Feb 25 2009
Teaching as a Calling
My last entry was about (OK, so I rambled a bit before I got to the point) teaching as a calling. I am taking a class, and in that class we are having a discussion about this very issue. I will share my thought and those of one of my colleagues (anonymously) as we tossed this football around .
My thoughts (I was actually responding to the thoughts of another colleague):
I couldn’t agree more that collaboration and RtI can and should go hand in hand. If we want to move toward a culture that is data driven, end-result (outcomes) targeted, and student-need focused, then we need to put our best collaborative relationships together with our best early interventions for those students who are identified as not meeting the standard (as early as we can identify this), and work together figure out what we need to do to help students achieve. (I’m pretty sure that was a run-on sentence).
The days of, “I taught it, those students just aren’t doing their part” need to be distant memories. We need to see ourselves responsible for student accomplishment (or lack of it). And, by that definition, we will see where student’s didn’t achieve (and yes, we will have to say, I take responsibility for X who didn’t make it). But at least if we take responsibility, we can look at ourselves and ask if we did EVERYTHING we could to make sure X didn’t fail.
One response from a colleague I respect greatly. I post it so that I can post how I responded. I value the chance to make my thoughts more clear and better defined. In the end, I don’t think we disagree, but see both sides of the coin.:
When a student fails or fails to achieve anywhere near his potential, who is responsible? When I think about responsibility and children, I think of a continuim. As our children grow older, as parents we lengthen the apron strings. We give them more responsibility and hold them to a greater degree of accountablility. As educators, I always saw us doing that in like fashion. If I teach 6 year olds, my level of responsibility and their level of resposibility for their learning is different than if I teach high school seniors. As my daughters grew, my wife and I trained them to be responsible, hard working students. Now that they are teens, they have taken most of the ownership for their learning. I know in a few years when they go to college they must take full ownership. I see a continium.
My response:
I completely agree –the continuum is how it should be (and works for 80-90% of kids). We teach all kids in public schools, however, and the difficulty comes from those kids who we have to teach but who have not grown to that level of responsibility. We get kids whose past we can’t control; whose home life we can’t control. These get passed on to us. Kids whose who will never learn responsibility in their home, never see responsibility modeled in their home; some kids who have parents and families who have given up on them, and all of society wants to give up on them. All I am saying is WE (public educators) CANNOT, MUST NOT give up on them. We have to teach responsibility (that’s what these kinds of kids must learn; history, English and math are just content — and this content becomes a conduit for teaching responsibility — in high school or first grade). If you try to teach responsibility to them with a new strategy or technique every week then that’s what we must do. I fully know that is unrealistic, but we must try anyway — which is what I meant when I said we will fail. We will have to say I should have done something else for X (even when I don’t know what else I might have done). Yes, we take responsibility for their failure. But I can live with those failures (i.e. kids not making the standard) if I know I as a teacher (or better yet my team of teachers) have not given up (and even when we did all we could we got together to see what we can do differently next time). I’ve been in conversations with teachers who have given up on kids — and frankly it makes me angry — angry at the teacher, not the kid. Don’t get me wrong, I’ve gotten angry at kids, too. But what you have to do is get over the anger at the kid and come back tomorrow with something else — something new to try to help that kid do what he or she needs to do. This is what makes teaching so exhausting, but it’s our job.
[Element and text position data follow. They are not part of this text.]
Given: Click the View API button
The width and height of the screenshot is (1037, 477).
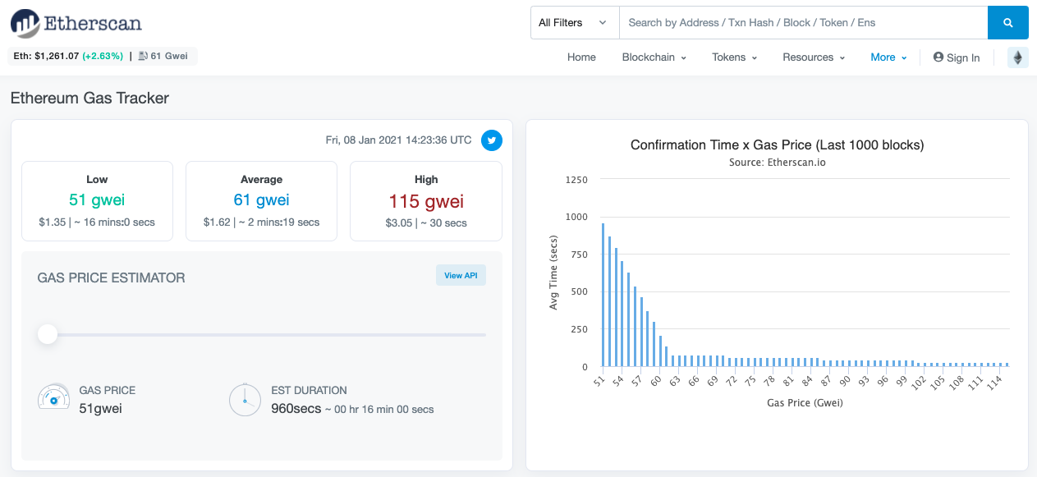Looking at the screenshot, I should pos(461,276).
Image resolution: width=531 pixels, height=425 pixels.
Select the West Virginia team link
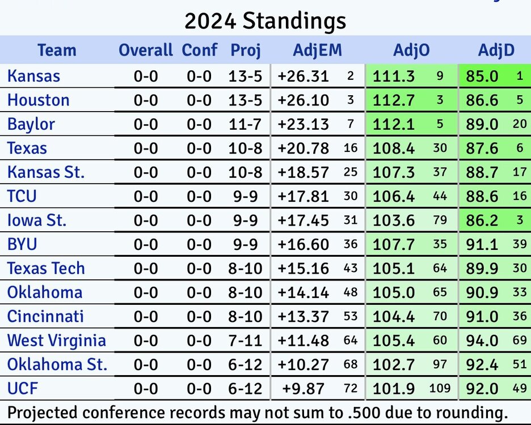click(x=56, y=341)
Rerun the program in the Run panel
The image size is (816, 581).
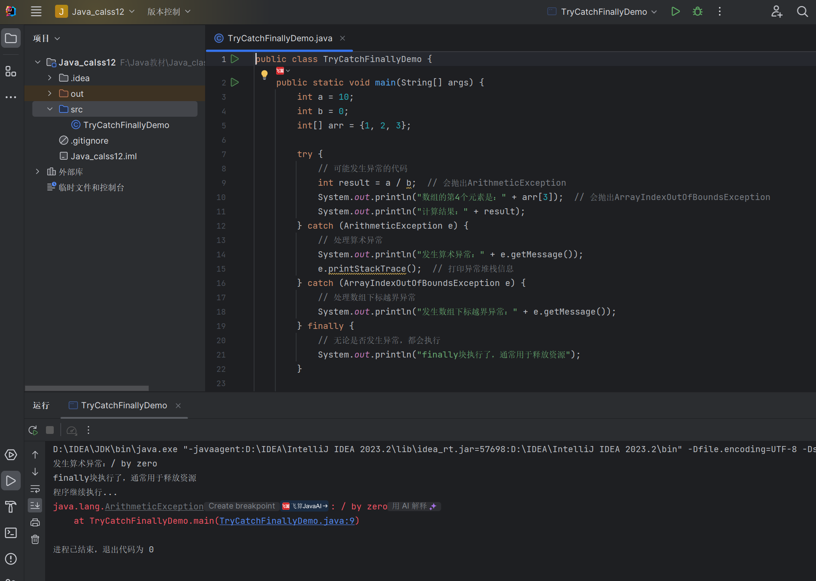(33, 430)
I once had an outstanding teacher friend tell me he heard a lot of teachers talk about how they like to teach the kids who are in school to learn, but didn’t want to waste time with those kids who didn’t want to learn. My friend said (and I agree) that saying something like that is a lot like a doctor saying they like practicing medicine with those patients who are well, but didn’t want to waste time with those patients who were always sick (an absurd thought, really). We have to be there for those kds who don’t want to learn and have no idea how (or desire to be) to be responsible. Who is going to be responsible for them if not us? Who is going to teach them responsibility if not us? We can (and sometimes must) teach responsibility by letting the consequence of the students action or inaction fall, but we must be proactive before it comes to that, so that we can say, “it’s going to hurt me as much as it hurts you” (to return to the parent metaphor that I am responding to). These words are the words of loving parent teaching a child responsibility. If a kid sees us saying and meaning these words, it may be that first step with that child that can make a difference. But it won’t ring true if they know and see we already gave up on them. Still, after that consequence falls on the student, we should be the first one at that kid’s door saying, “here is what you need to do to remedy that F”, “here is what you need to do to make up that paper I didn’t accept”, ”here let me help you enroll in summer school to make up this class”, or “let’s look at this alternative school to see if it might be the place for you”, or whatever. Bottom line: TEACHING IS A TOUGH JOB, but kids are worth it and there is nothing more rewarding. If you are willing to give up on students, I think you should consider giving up on teaching.